Please continue the court text on cycle stand licensing below from the end of its last paragraph, keeping the same style.

-- EXCERPT TO READ --
○ ○ ○ ○ ○ ○ ○
1. All the four writ petitions arises out of identical issue, i.e., whether the respondent Municipalities (Virudhunagar, Srivilliputhur and Rajapalayam respectively) were entitled to insist upon licence to be held by a person privately running cycle stand in terms of the Tamil Nadu District Municipalities Act?

2.The first two writ petitions were filed in respect of Virudhunagar municipality. In W.P.(MD)No.8375 of 2007, the petitioner seeks for a direction to the respondent Virudhunagar Municipality to issue license to the petitioner to run a cycle stand. The first writ petition was admitted on 7.7.2008.

3.In the second writ petition (W.P.(MD)No.2625 of 2008), the prayer was to set aside the order dated 24.12.2007, wherein the municipality considered the application of the petitioner dated 23.2.2001 and other similarly placed persons and passed a Resolution No.592 on 31.10.2007. As per the said resolution, the municipality insisted that for the purpose of getting licence for having a vehicle stand for two wheelers and four wheelers, applicants must produce appropriate documents including building plan and area occupied by them. Thereafter the concern Revenue Inspector and Township Inspector on the basis of documents submitted will inspect the places and submit a report to the Commissioner. The Commissioner will thereafter grant licence for a period of one year. The license fee was fixed on the basis of Rs.2/- per sq.ft occupied by the parking lot. They must deposit 50% of the amount in single installment by cash / bank draft and receipts must be obtained by them. After a period of one year license, in case of renewal they may apply within 30 days before the expiry of one year lease and abide by the conditions. After getting the licence fee, if any of the condition was violated, appropriate action will be initiated. Though the impugned letter was sent to three persons, it is the petitioner who had come to this court challenging the resolution. In this writ petition, notice was initially ordered. Subsequently it was admitted on 18.8.2008. In both writ petitions, no interim orders were granted by this court.
○ ○ ○ ○ ○ ○ ○
-- ENTRIES SUPPLIED --

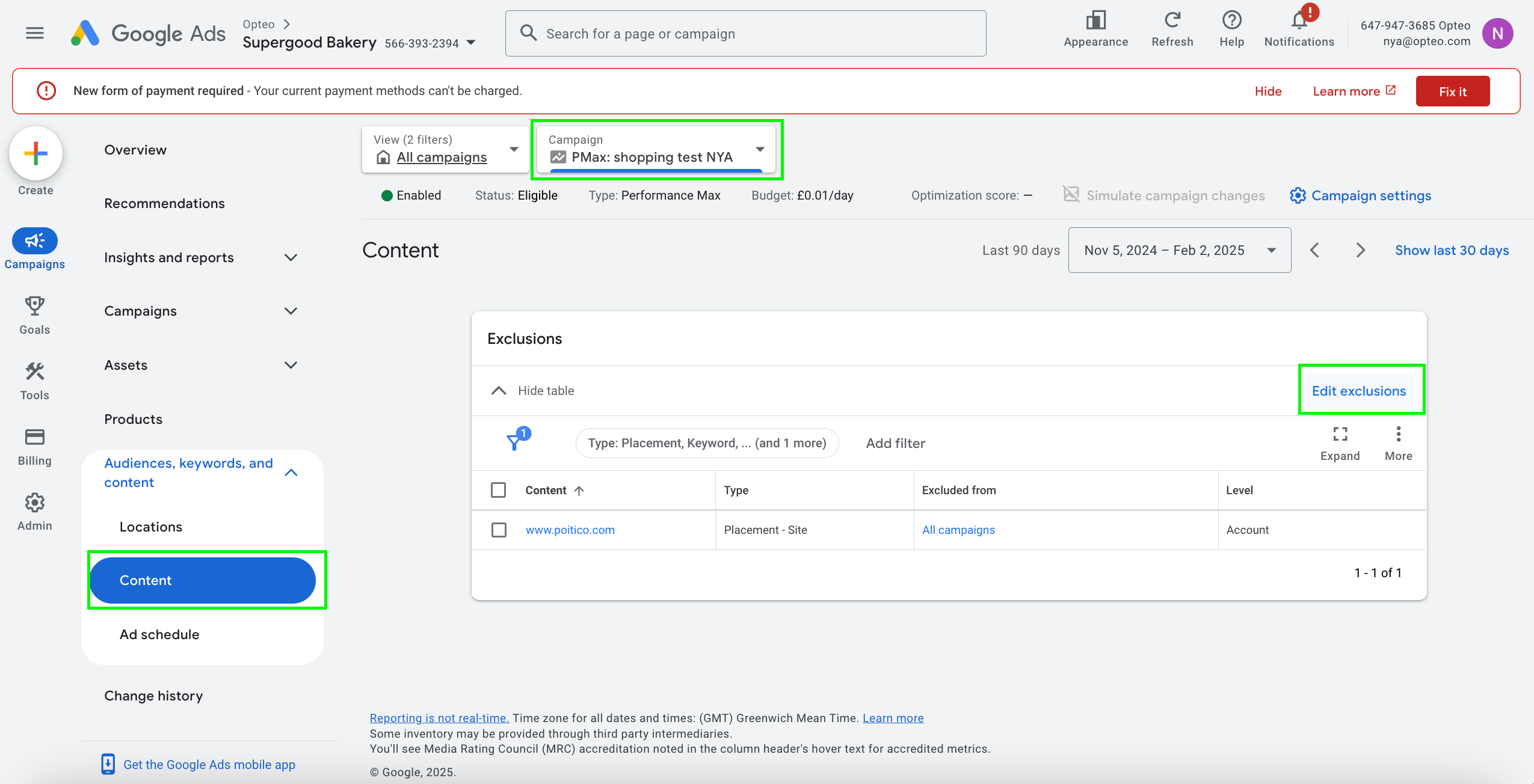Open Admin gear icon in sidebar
○ ○ ○ ○ ○ ○ ○
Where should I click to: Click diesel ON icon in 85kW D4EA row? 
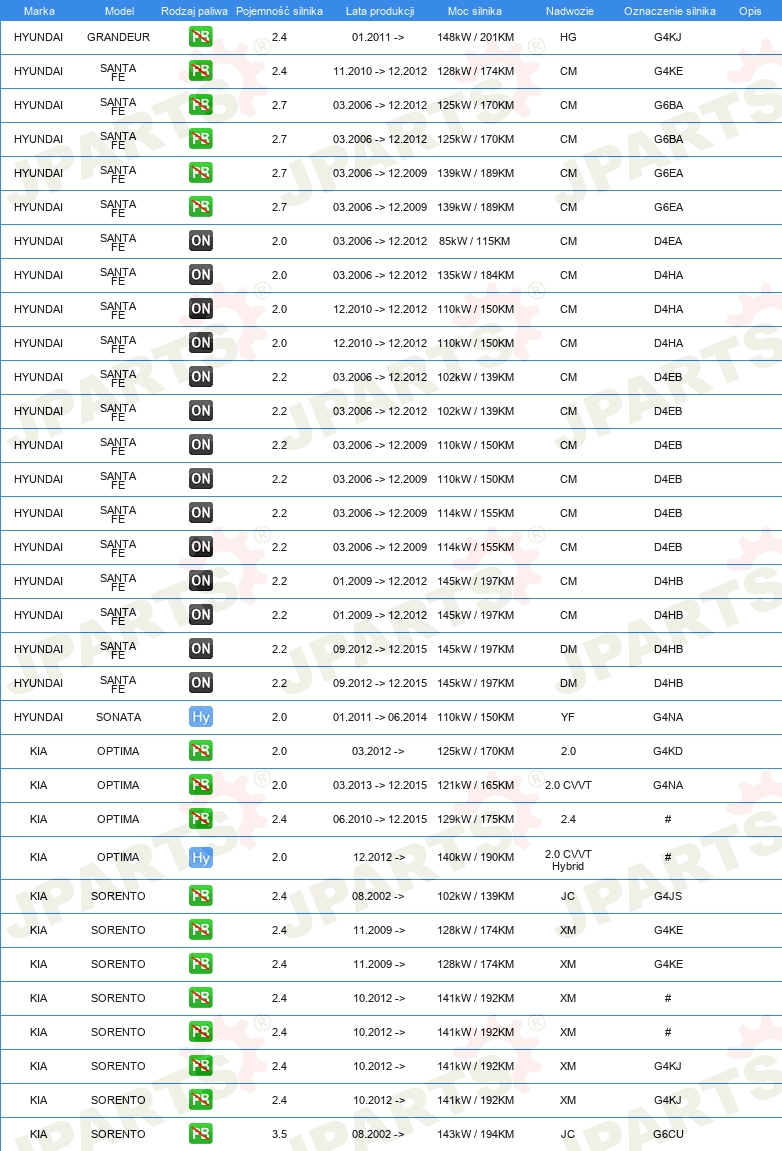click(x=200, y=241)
○ ○ ○ ○ ○ ○ ○
-- RESULT BELOW --
4.In W.P.(MD)No.12052 of 2008, the petitioner was the Pennington Committee represented by its Secretary, which is a registered society and claimed to be in existence for more than 130 years. The petitioner society made an application on 30.11.1999 asking the Srivilliputhur Municipality to reconsider their stand in not allowing the private parking stand run by the society. Reference was made to the municipal resolution No.2212, dated 25.10.1999. The petitioner society had stated that it is a service institution and not a commercial body. They have about 170 shops in both sides of Rajaji Road and persons who are coming to deal with those shops are parking their vehicles. At the time of writing the letter, around 600 cycles were coming to stand per day. Because vehicles were parked abutting the road, it was creating hindrance to the traffic and public. Therefore, they sought permission to run a private parking place. They also sent a further reminder letter on 17.05.2001 and informed that the committee was owning land in T.S.No.453B, Door No.43-A in Sathur Road. In that place, they wanted to run a temporary parking lot.

5.In the meanwhile, it transpires that the municipality made a public announcement on 15.12.2008 stating that one Kamatchi, a private contractor of the municipal parking stand which was leased out to her, moved this court with W.P.(MD)No.10692 of 2008 stating that the municipality was allowing unlicensed private operators creating loss for the licensee of the corporation parking lot. Therefore, she wanted action to be initiated. In the light of the directions issued by this court, the private operators were informed that action will be initiated in terms of Section 270E(1) of the Tamil Nadu District Municipalities Act, 1920 against persons who were running private parking stands without license by the Municipality. They were asked to close down their private vehicle parking stands, failing which it will be sealed by the municipality. It was at this stage, the committee which is a registered society filed the writ petition. In that writ petition, when it came up on 6.1.2009, an interim stay was granted till 20.1.2009. Subsequently, the stay was extended on further four occasions. Thereafter, there was no extension of stay beyond June, 2009.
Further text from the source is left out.